LIHUE — The road to Haena is scheduled to reopen in less than a week, and many locals are dreading the ensuing onslaught of tourists and cars they know will come with it.
“What is the hurry?” long-time Wainiha resident Cyndy Johnson wrote in a recent letter to The Garden Island.
But Johnson’s letter was motivated by more than her simple desire to delay the nuisance of a daily stream of traffic plowing through the middle of her community, which has found itself in a state of peaceful isolation for the past year following the floods of April 2018 that wiped out major portions of Kuhio Highway on the North Shore.
She feels Hawaii Department of Transportation officials are unnecessarily rushing to reopen the road and misleading residents about the reasons behind their stated May 1 deadline.
“The community has been told that the highway must re-open to the public by May 1st to avoid losing federal emergency highway funds for the repairs,” Johnson’s letter says.
According to Johnson, this was an explanation given to her and other residents during recent public meetings by HDOT Kauai District Engineer Larry Dill. Her letter goes on to explain that she later learned federal funding for the project carries no such deadline and calls Dill out for lying to the community.
In an interview Wednesday, Dill said Johnson’s claims were obviously based on a misunderstanding.
Joel Guy, president of the Hanalei-Haena Community Association, previously explained to The Garden Island that, based on information he was provided by HDOT officials, the federal government’s majority role in funding reconstruction of the highway means that full public access must be permitted once the road officially reopens.
The Federal Highway Administration provided most of the $77 million needed to repair Kuhio Highway past the North Shore checkpoints.
“I never said FHA guys required construction to be done by May 1,” Dill said.
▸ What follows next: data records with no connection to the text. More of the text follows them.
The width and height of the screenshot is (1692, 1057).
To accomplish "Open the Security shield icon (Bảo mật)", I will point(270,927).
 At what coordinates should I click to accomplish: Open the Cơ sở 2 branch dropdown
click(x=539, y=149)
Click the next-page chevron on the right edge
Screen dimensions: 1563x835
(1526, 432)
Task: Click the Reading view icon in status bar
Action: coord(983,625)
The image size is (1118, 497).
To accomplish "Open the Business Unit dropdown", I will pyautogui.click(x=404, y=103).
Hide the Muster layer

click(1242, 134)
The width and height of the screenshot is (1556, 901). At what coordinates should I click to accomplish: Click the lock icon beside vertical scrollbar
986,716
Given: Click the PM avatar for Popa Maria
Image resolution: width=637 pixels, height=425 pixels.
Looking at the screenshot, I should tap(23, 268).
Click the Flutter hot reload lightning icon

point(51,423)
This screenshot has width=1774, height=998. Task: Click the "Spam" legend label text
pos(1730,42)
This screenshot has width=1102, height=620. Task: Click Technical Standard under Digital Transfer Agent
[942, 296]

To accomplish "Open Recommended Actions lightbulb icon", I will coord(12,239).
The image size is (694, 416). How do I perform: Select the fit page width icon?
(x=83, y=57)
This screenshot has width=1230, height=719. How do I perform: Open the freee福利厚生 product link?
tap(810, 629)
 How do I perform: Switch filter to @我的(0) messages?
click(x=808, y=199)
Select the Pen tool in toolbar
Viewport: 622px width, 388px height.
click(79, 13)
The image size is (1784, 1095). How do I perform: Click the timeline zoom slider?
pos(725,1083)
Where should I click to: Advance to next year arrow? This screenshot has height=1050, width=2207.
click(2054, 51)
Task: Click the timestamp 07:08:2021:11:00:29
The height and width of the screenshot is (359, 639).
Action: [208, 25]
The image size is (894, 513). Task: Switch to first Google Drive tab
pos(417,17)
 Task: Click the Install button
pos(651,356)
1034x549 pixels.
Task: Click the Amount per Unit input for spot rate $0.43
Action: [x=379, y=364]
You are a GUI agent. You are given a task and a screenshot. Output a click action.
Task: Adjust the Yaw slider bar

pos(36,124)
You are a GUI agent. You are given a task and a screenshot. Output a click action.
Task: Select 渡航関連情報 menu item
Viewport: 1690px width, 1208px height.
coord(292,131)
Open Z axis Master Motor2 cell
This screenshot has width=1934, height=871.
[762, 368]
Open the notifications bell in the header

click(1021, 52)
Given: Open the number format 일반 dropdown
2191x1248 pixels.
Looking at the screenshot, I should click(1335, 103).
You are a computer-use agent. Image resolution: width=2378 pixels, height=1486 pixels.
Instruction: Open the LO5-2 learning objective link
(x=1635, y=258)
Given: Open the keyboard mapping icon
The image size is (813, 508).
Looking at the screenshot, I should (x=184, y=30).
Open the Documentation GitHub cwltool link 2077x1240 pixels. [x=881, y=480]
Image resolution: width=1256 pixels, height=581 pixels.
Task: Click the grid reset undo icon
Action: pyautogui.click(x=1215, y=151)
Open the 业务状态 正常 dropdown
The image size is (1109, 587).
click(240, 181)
He added the federal funds only require construction to be finished “as promptly as possible” and the deadline was self-imposed, set by HDOT officials after repairs were delayed twice before.
“We set some deadlines that we haven’t met in the past,” Dill said in reference to problems that caused work to run far past the goals originally set in the wake of the flood.
Heavy rains throughout 2018 slowed construction, erosion from waves on the ocean side of the highway destabilized areas near the road that had to be shored up, and unanticipated damages caused further delays.
As for the current status of construction, Dill said crews are “on schedule.” He talked to TGI over the phone while driving past construction on the North Shore, and said “things are looking good.”
But upgrades to the three bridges beyond the checkpoint — at the Waikoko, Waipa and Waioli streams — are not projected to be complete until mid-June, another common point of contention among North Shore residents who, like Johnson, feel the road is being reopened prematurely.
“You cannot claim that work on the road is ‘substantially’ complete until the three W bridges are complete as the bridges are part of the road,” Johnson writes in her letter to TGI. “By HDOT’s own admission there have been ‘unforeseen delays’ on the bridges and possibly more to come.”
Dill said work on those bridges is nearing completion as well, with the Waioli Bridge “already pretty much done,” and the remaining two requiring perhaps another week of night closures, followed by one weekend closure for each bridge between now and the mid-June deadline.